» TEXT FOR ANALYSIS
———

The Admiralspalast (German for admiral palace) is a theatre on Friedrichstraße in the Mitte district of Berlin, Germany. The theatre has 1,756 seats. It opened in 1910, built as part of a large leisure complex on the former site of the 1873 Admiralsgarten bath house. It is one of the city's few preserved pre-World War II era variety venues.

==History==
As a place of amusement, the Admiralspalast originally included a skating rink, a public bath, bowling alleys, a café and a cinema open day and night. After World War I it changed to a revue theatre, starting with the show Drunter und drüber by Walter Kollo, later continued by the performance of operettas.

As the building suffered little damage from the World War II bombing, it was home to the Berlin State Opera until the reconstruction of the Berlin State Opera House in 1955. On April 21–22, 1946, the Social Democratic Party of Germany and the Communist Party of Germany in the Soviet occupation zone held a convention at the Admiralspalast where they merged to become the Socialist Unity Party of Germany. The GDR Union of Journalists had its offices inside the Admiralspalast.

———

» SUPPLIED INFORMATION
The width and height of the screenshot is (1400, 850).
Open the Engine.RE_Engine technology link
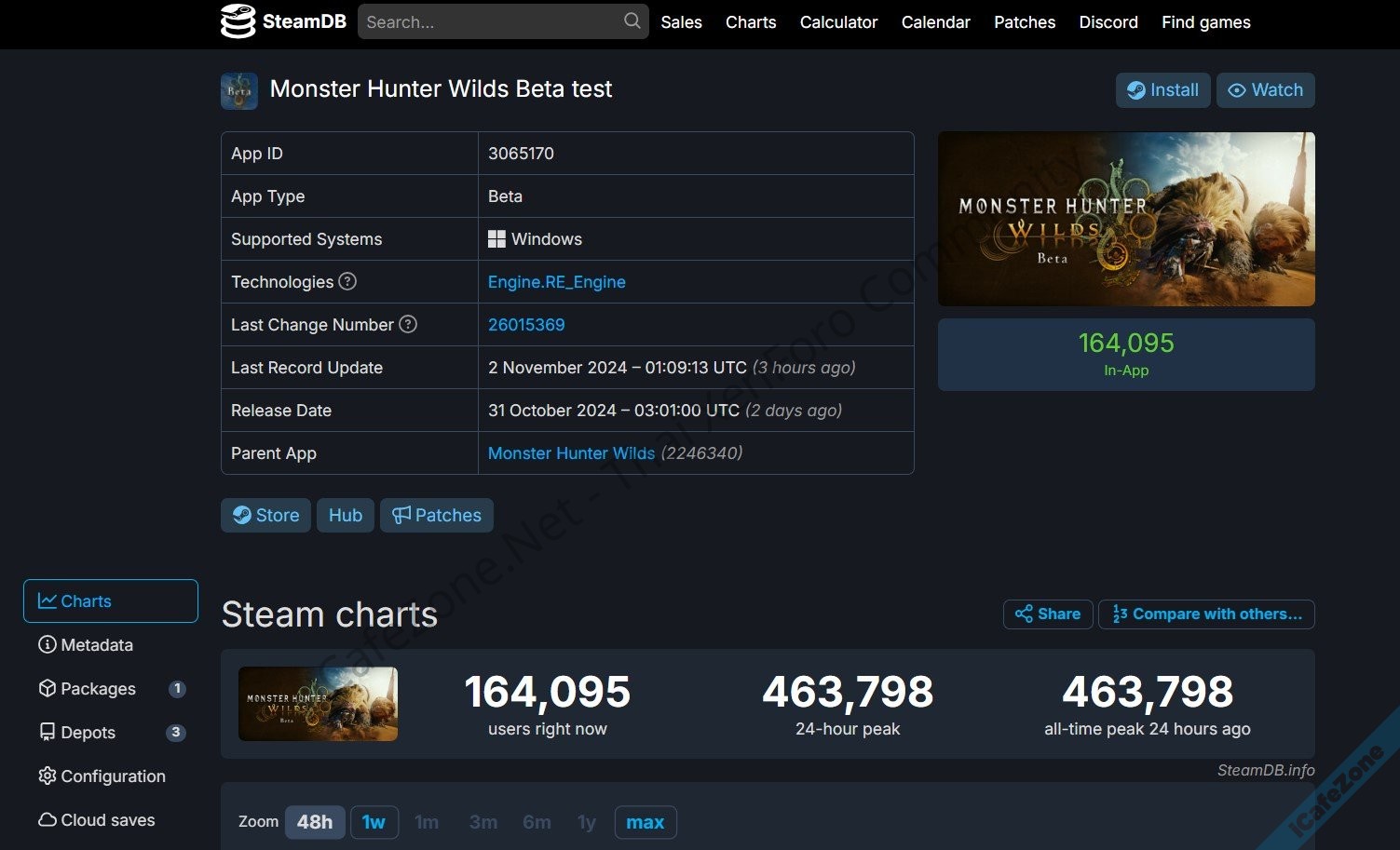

———

» EXERCISE OBJECTIVE
Print the Admiralspalast text exactly, everything from "The Admiralspalast (German" down to "performance of operettas.".

» RESPONSE FOR THIS EXERCISE
The Admiralspalast (German for admiral palace) is a theatre on Friedrichstraße in the Mitte district of Berlin, Germany. The theatre has 1,756 seats. It opened in 1910, built as part of a large leisure complex on the former site of the 1873 Admiralsgarten bath house. It is one of the city's few preserved pre-World War II era variety venues.

==History==
As a place of amusement, the Admiralspalast originally included a skating rink, a public bath, bowling alleys, a café and a cinema open day and night. After World War I it changed to a revue theatre, starting with the show Drunter und drüber by Walter Kollo, later continued by the performance of operettas.